Tuesday, March 11 2008

Pop-up furigana test

When I first decided to hack furigana for the web, I simply used HTML tooltips, with a bit of CSS to highlight the glossed word. It mostly worked, but the presentation was iffy, and by default IE didn’t use a Unicode font for tooltips. I also knocked together a script to simplify the process of marking up a lot of text; that one needs some more work, still.

My second try used the popular jquery JavaScript library, which abstracted away most of the browser dependencies, and left the HTML clean. I liked the results, but I got sidetracked before I managed to clean up the code. Also, at the time I was reluctant to add the overhead of even a relatively compact JS library to every page.

After my recent discovery that IE7 is still hosed for basic CSS, I broke down and cleaned up my JS code, and I’m going to start using it. Here’s the first test: 漢字には全てふりがなが付いています

The big feature of this version is that if JavaScript is turned off in the browser, the pop-up furigana still display as tooltips. One known bug is that they appear in the wrong place if the window has been scrolled horizontally.

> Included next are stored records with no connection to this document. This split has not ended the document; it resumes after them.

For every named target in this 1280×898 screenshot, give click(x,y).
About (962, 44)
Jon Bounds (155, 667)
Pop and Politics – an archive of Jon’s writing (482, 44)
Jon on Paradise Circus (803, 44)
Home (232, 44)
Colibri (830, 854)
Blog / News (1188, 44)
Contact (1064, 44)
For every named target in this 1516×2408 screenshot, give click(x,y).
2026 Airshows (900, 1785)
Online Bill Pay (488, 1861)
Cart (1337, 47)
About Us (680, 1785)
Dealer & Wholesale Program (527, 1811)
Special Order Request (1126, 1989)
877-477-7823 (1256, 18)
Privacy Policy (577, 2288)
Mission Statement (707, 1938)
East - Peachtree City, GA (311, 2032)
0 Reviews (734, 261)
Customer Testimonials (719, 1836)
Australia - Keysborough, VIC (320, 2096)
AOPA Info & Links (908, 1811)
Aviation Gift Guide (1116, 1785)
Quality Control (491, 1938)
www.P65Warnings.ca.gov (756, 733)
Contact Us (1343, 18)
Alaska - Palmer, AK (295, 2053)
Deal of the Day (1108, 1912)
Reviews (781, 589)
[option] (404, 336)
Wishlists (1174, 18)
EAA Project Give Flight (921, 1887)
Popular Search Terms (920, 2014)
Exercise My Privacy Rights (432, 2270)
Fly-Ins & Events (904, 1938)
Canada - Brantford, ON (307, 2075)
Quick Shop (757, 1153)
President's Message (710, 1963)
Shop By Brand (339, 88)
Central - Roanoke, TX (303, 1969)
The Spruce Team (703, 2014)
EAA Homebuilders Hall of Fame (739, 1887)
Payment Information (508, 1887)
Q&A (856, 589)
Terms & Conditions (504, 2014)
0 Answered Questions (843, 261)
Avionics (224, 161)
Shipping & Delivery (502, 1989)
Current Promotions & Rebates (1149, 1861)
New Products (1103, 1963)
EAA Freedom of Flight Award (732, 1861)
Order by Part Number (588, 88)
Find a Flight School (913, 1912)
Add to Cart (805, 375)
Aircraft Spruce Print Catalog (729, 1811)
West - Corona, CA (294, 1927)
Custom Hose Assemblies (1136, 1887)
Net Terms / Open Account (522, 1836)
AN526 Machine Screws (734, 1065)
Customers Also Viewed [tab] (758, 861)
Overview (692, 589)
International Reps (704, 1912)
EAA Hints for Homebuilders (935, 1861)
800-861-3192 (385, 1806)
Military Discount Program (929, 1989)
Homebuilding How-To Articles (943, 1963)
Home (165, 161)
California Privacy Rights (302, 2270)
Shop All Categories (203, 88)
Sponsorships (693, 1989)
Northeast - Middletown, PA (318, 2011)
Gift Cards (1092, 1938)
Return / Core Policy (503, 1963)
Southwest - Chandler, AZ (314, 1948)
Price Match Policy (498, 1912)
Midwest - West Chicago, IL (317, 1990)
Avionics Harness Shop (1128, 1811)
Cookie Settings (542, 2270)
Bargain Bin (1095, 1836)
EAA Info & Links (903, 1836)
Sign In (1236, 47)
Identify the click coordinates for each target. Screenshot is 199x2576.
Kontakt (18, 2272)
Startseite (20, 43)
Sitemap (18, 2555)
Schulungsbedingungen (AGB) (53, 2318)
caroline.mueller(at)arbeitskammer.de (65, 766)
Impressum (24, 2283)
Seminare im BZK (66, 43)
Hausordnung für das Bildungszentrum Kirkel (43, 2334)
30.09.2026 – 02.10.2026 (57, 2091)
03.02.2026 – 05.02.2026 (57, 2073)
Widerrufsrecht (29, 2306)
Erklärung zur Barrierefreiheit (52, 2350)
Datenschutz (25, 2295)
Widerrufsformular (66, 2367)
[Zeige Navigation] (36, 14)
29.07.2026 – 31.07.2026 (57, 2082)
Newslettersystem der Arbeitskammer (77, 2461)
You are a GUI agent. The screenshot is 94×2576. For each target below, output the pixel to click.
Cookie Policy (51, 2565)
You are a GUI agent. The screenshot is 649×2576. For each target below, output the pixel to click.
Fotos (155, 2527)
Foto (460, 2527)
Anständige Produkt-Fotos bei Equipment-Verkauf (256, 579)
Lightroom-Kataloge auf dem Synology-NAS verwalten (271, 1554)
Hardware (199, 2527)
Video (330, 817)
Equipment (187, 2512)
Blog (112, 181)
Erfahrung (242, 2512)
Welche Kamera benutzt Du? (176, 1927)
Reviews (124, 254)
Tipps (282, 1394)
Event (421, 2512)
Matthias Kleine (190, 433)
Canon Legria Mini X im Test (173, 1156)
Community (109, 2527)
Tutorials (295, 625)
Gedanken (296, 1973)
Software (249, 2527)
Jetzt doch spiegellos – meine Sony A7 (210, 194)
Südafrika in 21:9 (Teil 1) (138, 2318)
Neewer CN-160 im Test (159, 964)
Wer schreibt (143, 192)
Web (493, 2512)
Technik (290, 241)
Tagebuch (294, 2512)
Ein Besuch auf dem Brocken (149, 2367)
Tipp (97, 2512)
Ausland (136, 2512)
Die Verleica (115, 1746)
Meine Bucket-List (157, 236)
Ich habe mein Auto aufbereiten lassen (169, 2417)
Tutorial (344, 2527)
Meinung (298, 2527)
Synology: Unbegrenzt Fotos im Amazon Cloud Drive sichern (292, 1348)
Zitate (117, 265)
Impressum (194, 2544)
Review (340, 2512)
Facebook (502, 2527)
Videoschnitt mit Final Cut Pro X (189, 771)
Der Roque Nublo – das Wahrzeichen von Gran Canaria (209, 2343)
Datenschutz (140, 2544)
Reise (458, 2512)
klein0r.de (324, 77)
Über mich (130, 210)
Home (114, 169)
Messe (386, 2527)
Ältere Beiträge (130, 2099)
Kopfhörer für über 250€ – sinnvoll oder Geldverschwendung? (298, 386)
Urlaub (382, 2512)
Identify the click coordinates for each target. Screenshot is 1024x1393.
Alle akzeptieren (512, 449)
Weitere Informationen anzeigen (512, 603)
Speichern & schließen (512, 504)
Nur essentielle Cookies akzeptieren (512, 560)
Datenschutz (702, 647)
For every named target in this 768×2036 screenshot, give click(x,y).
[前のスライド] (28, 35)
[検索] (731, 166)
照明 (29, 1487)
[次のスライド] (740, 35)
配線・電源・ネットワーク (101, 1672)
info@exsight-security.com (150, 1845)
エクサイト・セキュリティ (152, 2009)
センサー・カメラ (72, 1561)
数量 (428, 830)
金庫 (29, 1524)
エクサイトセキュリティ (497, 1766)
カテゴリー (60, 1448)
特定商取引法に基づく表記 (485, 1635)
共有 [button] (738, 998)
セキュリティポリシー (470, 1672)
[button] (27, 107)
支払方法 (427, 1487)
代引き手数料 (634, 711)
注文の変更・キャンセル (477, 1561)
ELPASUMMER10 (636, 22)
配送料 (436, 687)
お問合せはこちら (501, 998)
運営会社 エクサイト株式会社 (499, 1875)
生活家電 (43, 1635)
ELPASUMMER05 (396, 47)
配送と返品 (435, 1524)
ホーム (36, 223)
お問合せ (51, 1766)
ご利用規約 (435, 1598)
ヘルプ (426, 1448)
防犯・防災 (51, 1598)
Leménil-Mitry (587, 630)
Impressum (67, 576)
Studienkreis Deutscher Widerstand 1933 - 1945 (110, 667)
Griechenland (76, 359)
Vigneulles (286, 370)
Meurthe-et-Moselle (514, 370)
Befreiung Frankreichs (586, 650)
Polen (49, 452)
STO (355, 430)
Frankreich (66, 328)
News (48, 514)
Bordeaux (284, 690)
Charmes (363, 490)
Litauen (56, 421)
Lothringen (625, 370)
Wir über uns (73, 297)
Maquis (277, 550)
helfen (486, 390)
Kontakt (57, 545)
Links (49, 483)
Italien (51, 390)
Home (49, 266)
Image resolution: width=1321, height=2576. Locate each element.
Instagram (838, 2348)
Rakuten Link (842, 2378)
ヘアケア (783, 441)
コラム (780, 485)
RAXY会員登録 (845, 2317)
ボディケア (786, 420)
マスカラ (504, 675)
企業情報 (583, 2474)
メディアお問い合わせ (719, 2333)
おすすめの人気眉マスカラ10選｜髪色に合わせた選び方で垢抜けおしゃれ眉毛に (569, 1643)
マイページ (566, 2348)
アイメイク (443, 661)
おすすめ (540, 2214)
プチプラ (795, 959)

[Update: hmm, the offset function in the new version of the jquery dimensions plug-in isn’t calculating the correct bounding box for the base text in IE 6. I’ll have to look at that. However, the ifixpng plug-in does finally make my site logo work in IE6.]

[Update: I’m behind the times. offset() has been rolled into the core jquery library, and it’s fine; the problem was that IE6 doesn’t bother calculating changes to a hidden DIV. If I show it and then update its position, it works fine.]